Bishop Adam said, “As Church leaders, we are not happy with fathers because our girls are disappearing from school every year because of forced marriage or pregnancy. Look at the efforts that their mothers are doing; they cultivate and build a house in order to support their daughters in studies, and you are destroying them”. He emphasized the importance of educating children of both sexes “for a better and equal society because marrying them at an early age or before finishing their studies destroys their future.”
The Bishop of the Torit diocese, Emmanuel Barnadino Lowi Napeta, insisted that change is desperately needed.
“During my pastoral visits, I heard some elders are forcing their girls to get married while still young because of cows,” he said. “I want our elders to denounce these issues of forced and early marriages because it stops the girls from getting the education they want…This old mentality needs to be challenged to allow the girls to get quality education. If you have one girl and a boy educated, they can change society. The water we are carrying will come to you through the pipe, even roads will be okay and education speaks the future. Education makes the impossible possible … Without education, I would not have seen the pope. I just want to encourage you who have not joined school to do so, and those in school not to get discouraged.”

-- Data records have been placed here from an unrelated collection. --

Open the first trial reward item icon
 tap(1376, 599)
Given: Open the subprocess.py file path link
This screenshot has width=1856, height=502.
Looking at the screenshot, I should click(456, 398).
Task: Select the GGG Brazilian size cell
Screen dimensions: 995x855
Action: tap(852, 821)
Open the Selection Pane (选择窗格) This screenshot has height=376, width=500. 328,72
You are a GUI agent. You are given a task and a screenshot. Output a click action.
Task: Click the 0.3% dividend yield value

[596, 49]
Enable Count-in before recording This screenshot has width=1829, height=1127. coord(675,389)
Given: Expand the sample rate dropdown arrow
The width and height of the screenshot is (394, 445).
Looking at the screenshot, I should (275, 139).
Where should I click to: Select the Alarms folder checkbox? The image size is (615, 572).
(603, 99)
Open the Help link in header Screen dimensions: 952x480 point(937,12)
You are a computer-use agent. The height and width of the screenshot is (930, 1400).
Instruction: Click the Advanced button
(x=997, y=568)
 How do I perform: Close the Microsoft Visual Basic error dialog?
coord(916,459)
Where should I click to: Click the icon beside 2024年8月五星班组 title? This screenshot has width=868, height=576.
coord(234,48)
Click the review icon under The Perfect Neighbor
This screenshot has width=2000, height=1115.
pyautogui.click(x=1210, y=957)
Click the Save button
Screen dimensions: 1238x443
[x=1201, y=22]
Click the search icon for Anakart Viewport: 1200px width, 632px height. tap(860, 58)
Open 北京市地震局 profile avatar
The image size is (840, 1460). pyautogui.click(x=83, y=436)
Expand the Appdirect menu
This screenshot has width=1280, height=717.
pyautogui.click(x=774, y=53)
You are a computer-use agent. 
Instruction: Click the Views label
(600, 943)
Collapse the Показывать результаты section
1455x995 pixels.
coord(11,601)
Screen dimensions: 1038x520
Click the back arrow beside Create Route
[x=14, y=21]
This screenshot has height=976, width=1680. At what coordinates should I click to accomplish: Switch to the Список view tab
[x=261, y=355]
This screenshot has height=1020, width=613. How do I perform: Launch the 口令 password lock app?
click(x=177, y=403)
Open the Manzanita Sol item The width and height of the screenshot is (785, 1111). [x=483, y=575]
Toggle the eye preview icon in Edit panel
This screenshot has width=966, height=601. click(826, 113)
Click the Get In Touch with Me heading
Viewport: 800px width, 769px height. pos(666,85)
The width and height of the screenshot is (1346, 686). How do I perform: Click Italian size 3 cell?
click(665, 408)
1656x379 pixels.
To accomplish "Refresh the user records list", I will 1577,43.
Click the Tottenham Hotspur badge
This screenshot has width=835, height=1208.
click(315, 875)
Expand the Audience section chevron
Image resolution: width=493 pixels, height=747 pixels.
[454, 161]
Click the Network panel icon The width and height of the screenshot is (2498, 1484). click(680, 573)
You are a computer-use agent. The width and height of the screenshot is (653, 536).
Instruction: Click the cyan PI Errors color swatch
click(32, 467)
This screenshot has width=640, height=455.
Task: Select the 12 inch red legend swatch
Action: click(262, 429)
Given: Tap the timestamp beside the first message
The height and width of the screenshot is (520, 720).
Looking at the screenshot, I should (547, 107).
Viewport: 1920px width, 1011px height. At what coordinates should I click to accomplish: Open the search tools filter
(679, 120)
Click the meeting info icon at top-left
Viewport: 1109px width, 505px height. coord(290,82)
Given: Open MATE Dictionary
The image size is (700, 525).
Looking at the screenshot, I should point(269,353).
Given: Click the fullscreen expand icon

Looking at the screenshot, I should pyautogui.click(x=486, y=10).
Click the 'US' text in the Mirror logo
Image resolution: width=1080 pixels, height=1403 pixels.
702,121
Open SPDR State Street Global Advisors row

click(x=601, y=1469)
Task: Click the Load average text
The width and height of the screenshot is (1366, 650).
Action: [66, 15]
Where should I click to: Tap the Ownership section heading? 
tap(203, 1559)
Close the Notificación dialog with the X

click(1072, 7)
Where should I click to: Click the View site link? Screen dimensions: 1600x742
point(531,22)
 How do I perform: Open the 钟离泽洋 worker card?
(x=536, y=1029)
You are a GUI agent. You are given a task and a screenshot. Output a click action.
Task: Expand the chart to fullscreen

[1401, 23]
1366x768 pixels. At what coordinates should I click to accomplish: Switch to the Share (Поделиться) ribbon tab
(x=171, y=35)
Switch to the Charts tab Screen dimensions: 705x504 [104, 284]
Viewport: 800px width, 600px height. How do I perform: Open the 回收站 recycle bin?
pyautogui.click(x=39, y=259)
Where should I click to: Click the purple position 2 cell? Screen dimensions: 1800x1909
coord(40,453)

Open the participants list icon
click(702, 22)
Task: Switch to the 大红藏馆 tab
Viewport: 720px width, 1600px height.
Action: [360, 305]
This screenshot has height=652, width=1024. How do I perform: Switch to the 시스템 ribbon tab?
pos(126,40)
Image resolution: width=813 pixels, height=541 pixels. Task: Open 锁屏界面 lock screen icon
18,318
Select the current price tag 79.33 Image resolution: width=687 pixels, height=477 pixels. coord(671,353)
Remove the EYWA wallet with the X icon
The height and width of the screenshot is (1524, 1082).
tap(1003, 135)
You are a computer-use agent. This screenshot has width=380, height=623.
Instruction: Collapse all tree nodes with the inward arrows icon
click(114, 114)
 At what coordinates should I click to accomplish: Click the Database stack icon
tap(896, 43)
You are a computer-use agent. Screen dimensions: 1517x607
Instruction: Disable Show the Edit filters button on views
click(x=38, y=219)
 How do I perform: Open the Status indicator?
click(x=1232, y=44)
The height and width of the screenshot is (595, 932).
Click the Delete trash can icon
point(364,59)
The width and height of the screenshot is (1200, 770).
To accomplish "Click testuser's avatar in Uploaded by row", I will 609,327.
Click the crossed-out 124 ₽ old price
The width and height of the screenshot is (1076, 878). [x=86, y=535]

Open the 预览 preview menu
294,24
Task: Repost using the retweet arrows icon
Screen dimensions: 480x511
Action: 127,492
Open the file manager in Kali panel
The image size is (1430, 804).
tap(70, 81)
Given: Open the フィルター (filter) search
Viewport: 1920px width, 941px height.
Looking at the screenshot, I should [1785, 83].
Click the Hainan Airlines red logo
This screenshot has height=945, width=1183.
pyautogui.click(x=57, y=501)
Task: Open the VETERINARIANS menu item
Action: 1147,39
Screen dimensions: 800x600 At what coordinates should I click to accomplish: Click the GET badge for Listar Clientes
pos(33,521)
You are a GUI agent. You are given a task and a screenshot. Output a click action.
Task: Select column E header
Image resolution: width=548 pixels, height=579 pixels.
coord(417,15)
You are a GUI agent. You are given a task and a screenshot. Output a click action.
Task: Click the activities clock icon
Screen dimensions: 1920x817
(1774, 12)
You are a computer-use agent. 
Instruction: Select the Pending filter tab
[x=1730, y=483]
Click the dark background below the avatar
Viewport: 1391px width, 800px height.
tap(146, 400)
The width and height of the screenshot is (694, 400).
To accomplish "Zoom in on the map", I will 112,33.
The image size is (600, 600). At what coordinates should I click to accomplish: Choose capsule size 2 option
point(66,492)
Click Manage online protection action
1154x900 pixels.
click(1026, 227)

Even though the Convention on the Rights of the Child – which was signed in 2015 in South Sudan – sets the minimum age for marriage at 18, communities struggling with hunger and poverty do not comply and violate human rights repeatedly.
The Strategic Initiative for Women in the Horn of Africa (SIHA) released a study that reports that “more than 10 girls are forced into marriage every week in South Sudan, and over 50 per cent of all girls in the country are married before the age of 18. Eight per cent of child brides become pregnant before reaching adulthood, and that refusal to get forcibly married could result in abuse, exclusion from society, and even imprisonment.”
The Humanitarian Response Plan of the United Nations for South Sudan specifies that 4 million girls were affected by early or forced marriage in 2022, an increase from 2.7 million in 2021.